As many as 81 swimmers, including girls and boys across U-14, U-17 and U-19 categories left Hyderabad to Delhi on 15 November to represent Telangana State in the National School Games being scheduled from 17 to 22 November. However, after the group reached Delhi, expectations turned sour as players’ dreadful experiences began unfolding with even trying to find food and accommodation, as facilitated by the organisers — the School Games Federation of India (SGFI).
Swimmers trying to stay afloat
Upon speaking to the players, we understood that no proper arrangements were made by SGFI, which naturally caused much travail to the players, some of them even below 14 years of age. “We reached Delhi by train on November 16 morning and went to the stadium by 10 am to complete our formalities. But we were left to fend for ourselves in the freezing cold till night without food, accommodation, or even ID cards. Then at 10.30 pm, we were given accommodation at a hotel in Mahipalpur, which is 18 km from the stadium. By the time we had settled down, it was 1 am,” grieves a player on the condition of anonymity, adding, “The next day, on November 17, one of our swimmers was so exhausted, he couldn’t wake up on time and ended up missing his swimming event.”
To make things even worse, when the SGFI organisers realised the Mahipalpur hotel was far away from the stadium, they demanded that the players vacate the hotel at midnight on November 17.
A series of unfortunate events
Clearly disgruntled with the state of organising, one of the parents who accompanied her kid lashed out that at Rashtrapal, one of the Telangana State coordinators for U-17 girls. “Nothing was in place right from the beginning. It was heart breaking to see our kids stranded on the roads at night. I wish an experienced coordinator could have been in place,” she laments.
Rashtrapal, however, defended himself, saying that he had taken up with the SGFI its order for the team to vacate the hotel at midnight. “I asked them how it was possible for us to vacate the hotel given our kids had events early in the morning. Where could we put our luggage? So I requested the authorities to give us time until early morning on November 18 to vacate. We’d keep our entire luggage in one room in the hotel and directly went to the games,” he adds. The coordinator further reveals that the chaos did not end there. After the day’s events, the girls were given accommodation in three different hotels. “I had to request Asha Aggarwal, the deputy director of Education & Sports, National School Games, to accommodate all the girls in one hotel and boys in another hotel, so that it’s was easier for us to coordinate. She has finally obliged, but on November 18 evening, the boys were asked to vacate their rooms once again and move to another hotel,” he adds as he expresses the tough time he had in coordinating with the SGFI organisers.

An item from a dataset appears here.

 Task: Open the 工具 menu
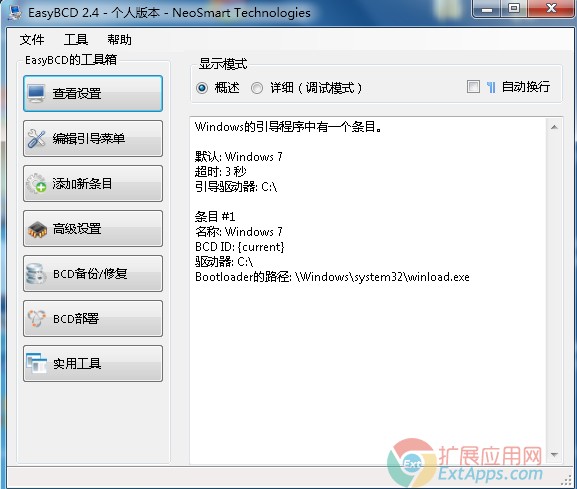click(x=76, y=39)
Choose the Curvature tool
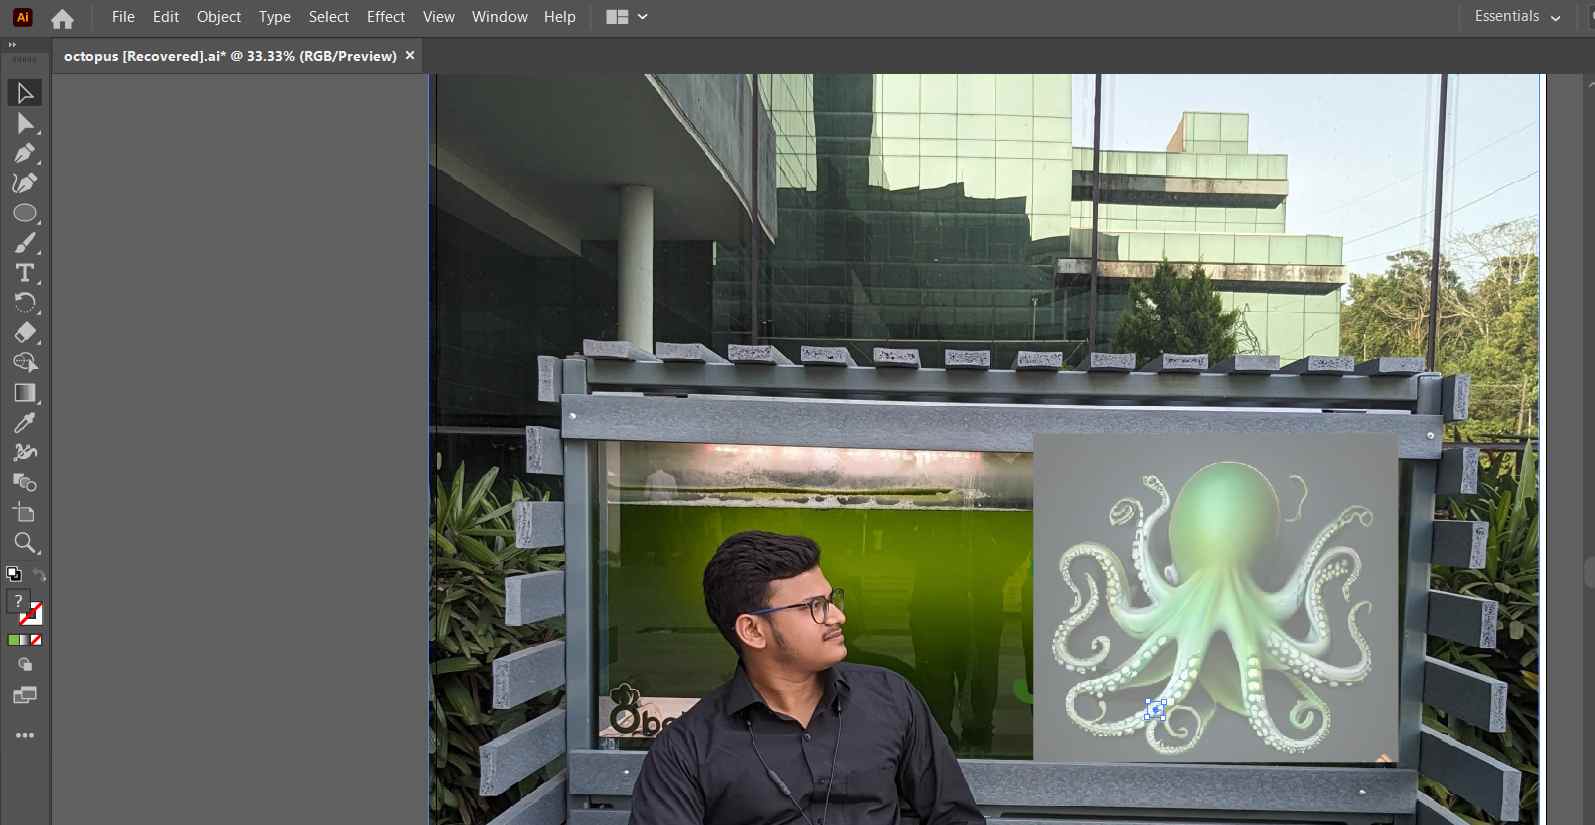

Even as Rashtrapal laments about how none of the authorities responded, he calls it unfortunate that parents and kids are all blaming him. “Players from all the states are suffering from such accommodation problem,” he adds.
SGFI’s colossal failure
Back home, Dr K. Narasaiah, deputy director, Sports Authority of Telangana State (SATS), blames SGFI for their failure in organising the event. “SGFI’s inability to organise things costed us dearly,” he comments, adding that he had to speak to Asha, requesting her to help the state’s players with any assistance they needed.